With emerging policing and school challenges, we capitalised on the cancellation of a Brisbane secondary school culture festival in October 2006, to provide us a platform to enhance social inclusion.  In less than two weeks we had organised the five secondary schools who had signed up for the Brisbane event for an evening showcase at a Woodridge State High School, with an audience of over 2,000 people.  Over time it became our niche and means to focus on culture identity beyond the Pacific Island reach to include Indigenous and Culturally And Linguistically Diverse (CALD) young people. This engagement strategy became an annual event that continues to attract schools from Brisbane, Ipswich and Gold Coast regions. 

Our strong networks steered numerous partnership programs and sponsorship.  As well as being sought after by various University research projects due to our reputation for being the youth strategy, social inclusion and community engagement experts.  As a result, we were recognised by the Logan Council as Ethnic Organisation Of The Year in 2008

The working group evolved into an Incorporated Body in July 2009 and managed by a core team of volunteers and moved into Phase 2 of our strategic plan ‘the generational engagement period’ which was led by our iReprezent Social Impact Operating team.  This phase was to ensure sustainability and relevance to a generation of young people. 

Our Social Impact Development Process

Phase 1 – Developed in order to respond to an emerging crime trend.

Phase 2 – Building sustainability through a generational engagement period.

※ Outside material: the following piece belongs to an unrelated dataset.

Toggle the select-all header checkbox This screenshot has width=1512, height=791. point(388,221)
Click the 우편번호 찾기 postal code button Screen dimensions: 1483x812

During Phase 1 and 2 we trialled a number of initiatives:

  • Motivation nights
  • Secondary school culture festival
  • Sport
  • Contemporary dance
  • Diversify Mentoring
  • Partnership initiatives such as National Youth Week Street Fest. With ACCESS Inc., Looing Upwards Program with Logan Griffith University
  • Identity workshops

We have engaged over 10,000 young people and community members with a consistent flow of Millennial’s volunteering to be part of iReprezent team.  It is through these learnings we have consolidated our social impact initiatives.

Phase 3 – Social Enterprise.

Phase 4 – Early Intervention.

Our Sponsorships

Our attitude towards finances since 2006 has been ‘if we need it, we will go get it.’

Our community engagement reputation has attracted sponsorships from:

  • Member of Parliament Desley Scott
  • Logan businesses such as Food Works, Spacific Cutz, Enchiro, McDonald
  • Logan City Councillors
  • Department of Communities – Community Renewal
  • Logan City Council National Youth Work
  • Logan Entertainment Centre
  • Brisbane City Council & Department of Immigration – Young People for Peace Project
  • Logan City Council – Community Services Grants
  • Ongoing fundraising partnership with Logan and Marsden Mc Donald’s.

We are in our early development stage of our Social Enterprise initiatives.